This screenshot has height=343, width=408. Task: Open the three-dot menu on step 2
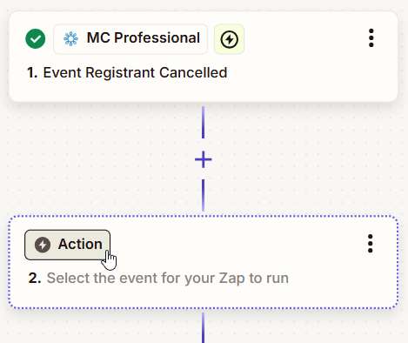coord(371,244)
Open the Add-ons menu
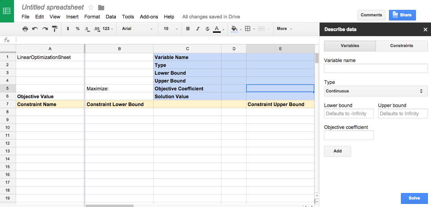Screen dimensions: 431x207 (149, 17)
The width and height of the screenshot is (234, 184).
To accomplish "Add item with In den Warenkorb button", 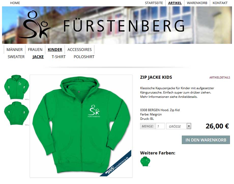I will [x=206, y=140].
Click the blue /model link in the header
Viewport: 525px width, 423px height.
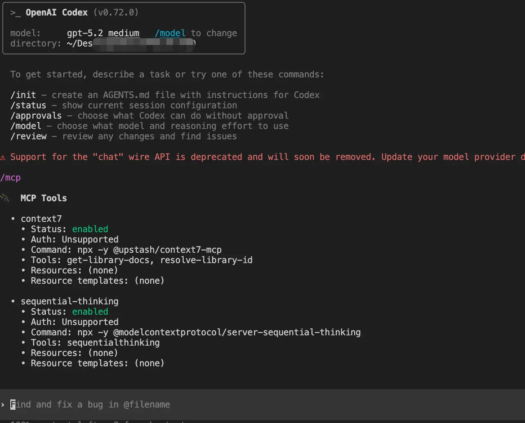point(170,33)
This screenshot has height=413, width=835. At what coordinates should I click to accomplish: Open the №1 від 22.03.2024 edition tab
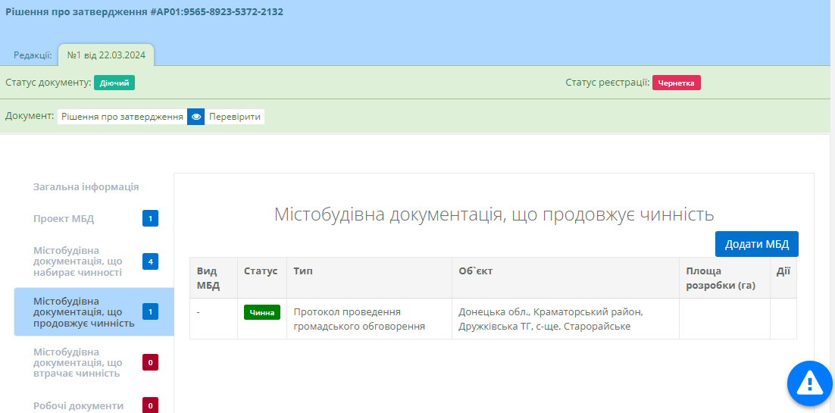click(x=106, y=55)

**Work required:** At the line containing "This screenshot has height=413, width=835.", start reproducing exactly, and stop after the last line of the listing; include both ends, and leave the pictures out.

**Output below:**
This screenshot has height=413, width=835. At what coordinates should I click to accomplish: Open the №1 від 22.03.2024 edition tab
click(x=106, y=55)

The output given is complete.